» **Krótkie zadanie 1**
Wyodrębnij z tekstu o byłych wychowankach domów dziecka fragment, który zaczyna się od słów zawierających "Widać więc, że kontynuowanie", a kończy na "potwierdzając przekonanie, że są roszczeniowi.".
» **Krótkie zadanie 2**
Napisz dalszy ciąg tekstu o byłych wychowankach domów dziecka i rodzin zastępczych, zaczynając od miejsca po jego ostatnim zdaniu.

Widać więc, że kontynuowanie nauki oznacza dla byłych wychowanków domów dziecka i rodzin zastępczych życie za głodową stawkę. Jednak bez podniesienia kwalifikacji nie mogą oni liczyć na pracę lepiej płatną niż zasiłek dla bezrobotnych. „Często oferta pracy za najniższą dopuszczalną prawem stawkę nie jest opłacalna dla osoby bezrobotnej, gdyż jest niewiele wyższa od dochodów uzyskiwanych z innych źródeł, głównie z pomocy społecznej”, podaje raport. W efekcie ci młodzi ludzie pozbawieni realnego wsparcia państwa szybko przestają wierzyć, że mogą wyjść na prostą, i poprzestają na najgorzej płatnych pracach fizycznych, pozornie potwierdzając przekonanie, że są roszczeniowi.

– Panuje przeświadczenie, że byli wychowankowie domów dziecka i rodzin zastępczych to niewdzięczne, roszczeniowe osoby. My sami nie byliśmy na początku pewni, co z tego będzie – przyznaje Karolina Gadalska. – Ale okazało się, że kończą te kursy często z lepszymi wynikami niż klienci komercyjni. Wiedzą, że mogą nie mieć kolejnej takiej szansy.

» **Dostarczone dane**

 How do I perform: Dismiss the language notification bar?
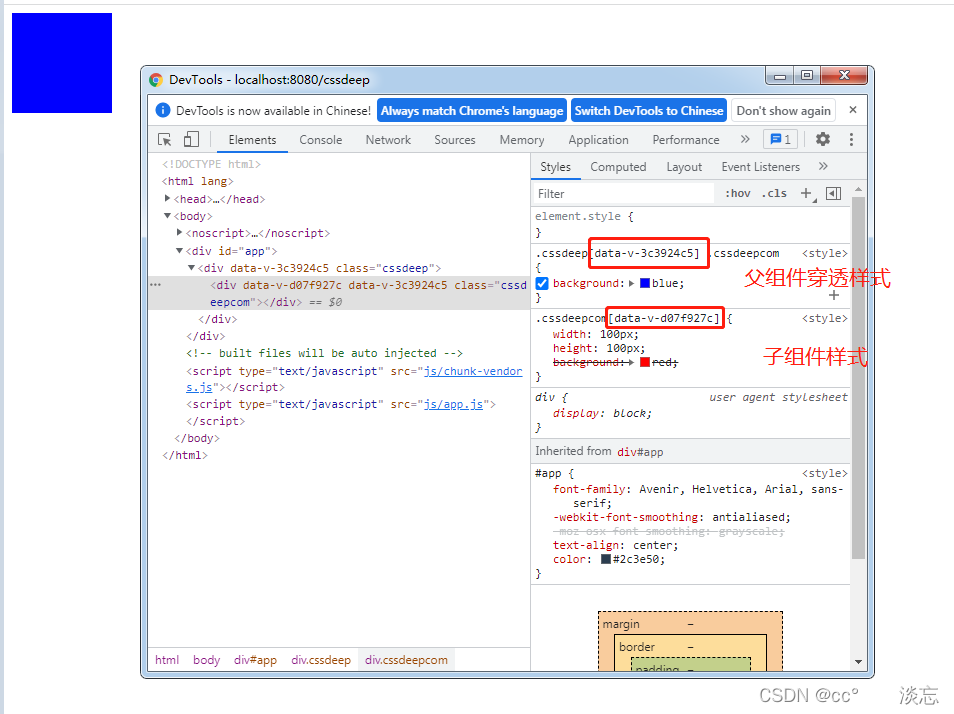click(x=853, y=110)
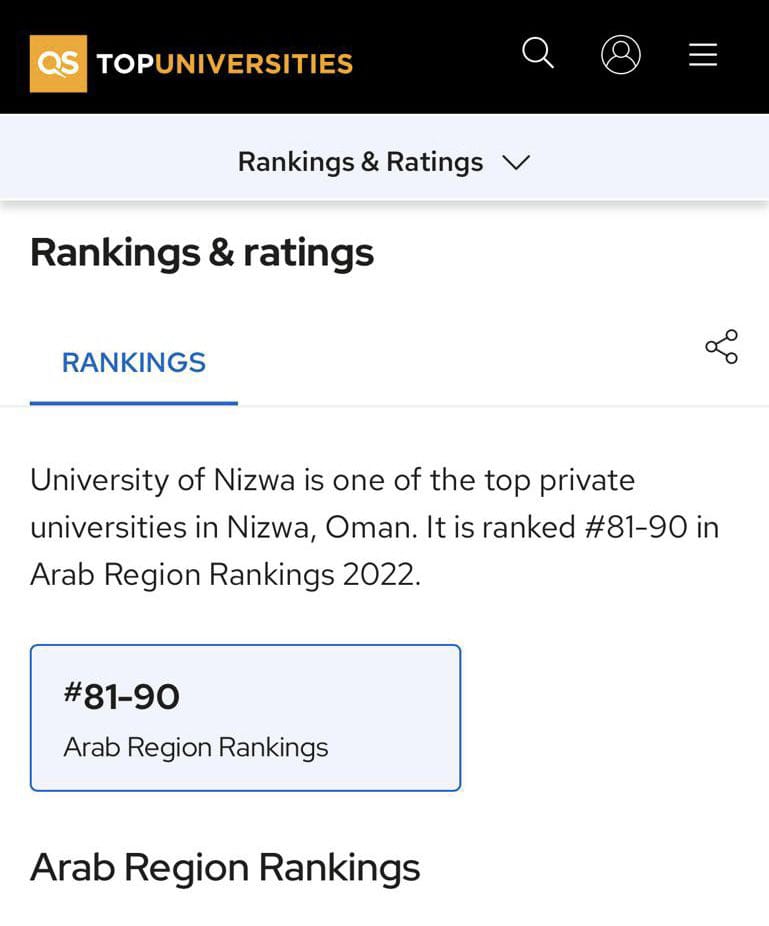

» **Odpowiedź końcowa 1**
Widać więc, że kontynuowanie nauki oznacza dla byłych wychowanków domów dziecka i rodzin zastępczych życie za głodową stawkę. Jednak bez podniesienia kwalifikacji nie mogą oni liczyć na pracę lepiej płatną niż zasiłek dla bezrobotnych. „Często oferta pracy za najniższą dopuszczalną prawem stawkę nie jest opłacalna dla osoby bezrobotnej, gdyż jest niewiele wyższa od dochodów uzyskiwanych z innych źródeł, głównie z pomocy społecznej”, podaje raport. W efekcie ci młodzi ludzie pozbawieni realnego wsparcia państwa szybko przestają wierzyć, że mogą wyjść na prostą, i poprzestają na najgorzej płatnych pracach fizycznych, pozornie potwierdzając przekonanie, że są roszczeniowi.

» **Odpowiedź końcowa 2**
Wiara

Osiągnięcie pierwszego zawodowego sukcesu – np. w postaci zdobycia nieźle płatnej pracy – nie tylko daje możliwość usamodzielnienia się, ale też zmienia myślenie o sobie. – Miałam poczucie, że jestem jakaś gorsza niż ci wszyscy inni, a to, co przeżyłam, mam wypisane na twarzy – mówi Ania. – Ale przeszłam przez wszystkie etapy, mimo że nie interesowałam się wcześniej programowaniem, a kurs był naprawdę trudny.

– Tego kursu nie przeszedłby każdy – podkreśla z satysfakcją Piotrek. – Nie można się poddawać.

„Było ciężko, ale ja dałem radę” i „nikt mi nie powie, że dostałem to za nic” – te zdania najczęściej pojawiają się w opowieściach beneficjentów projektu.

Karolina Gadalska: – Trafiają do nas wycofani, z poczuciem, że nic im się nie należy. A potem, w miarę przechodzenia kolejnych etapów projektu, rozwijają skrzydła, zaczynają wierzyć, że zasługują na to samo, co każdy inny.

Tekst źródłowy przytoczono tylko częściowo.